### SOURCE RECORDS
════════

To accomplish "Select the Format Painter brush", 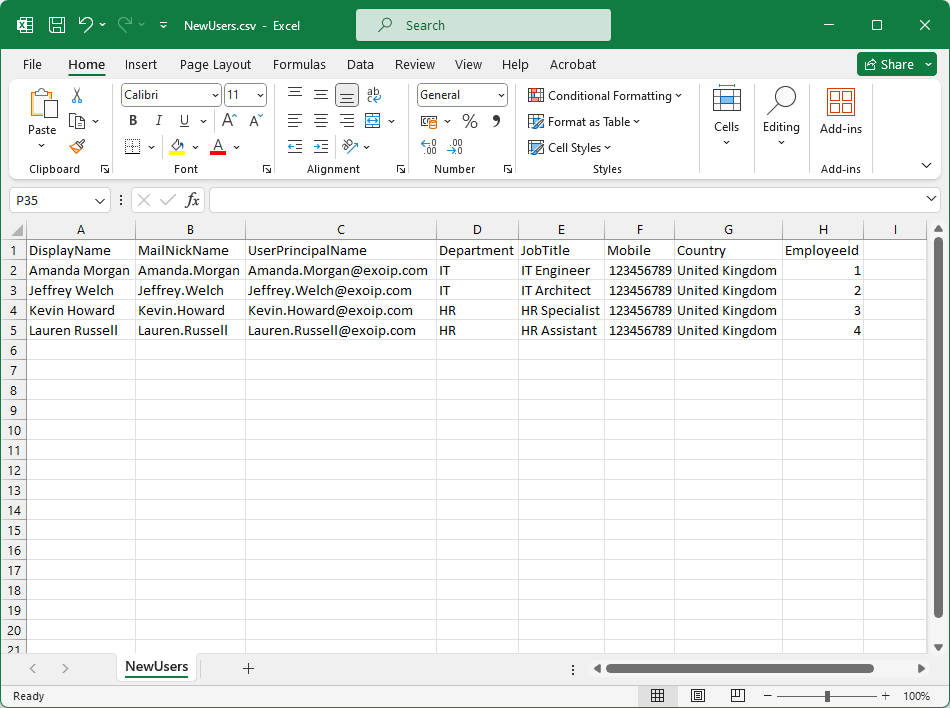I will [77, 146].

════════

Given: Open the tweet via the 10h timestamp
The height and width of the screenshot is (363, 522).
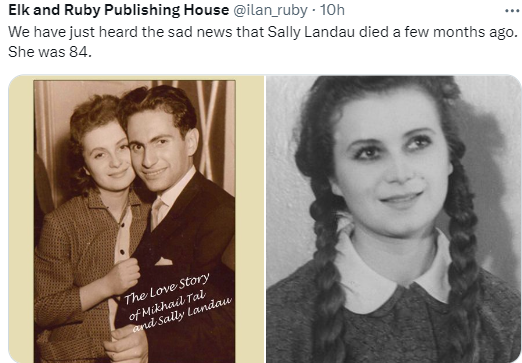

════════

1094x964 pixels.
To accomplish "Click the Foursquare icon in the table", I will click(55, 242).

════════

Where the data above reaches the line holding "Given: Open the tweet via the 10h timestamp", begin printing, and stop after the line holding "The height and". Each line must be reproduced exactly, with nothing else added.

Given: Open the tweet via the 10h timestamp
The height and width of the screenshot is (363, 522).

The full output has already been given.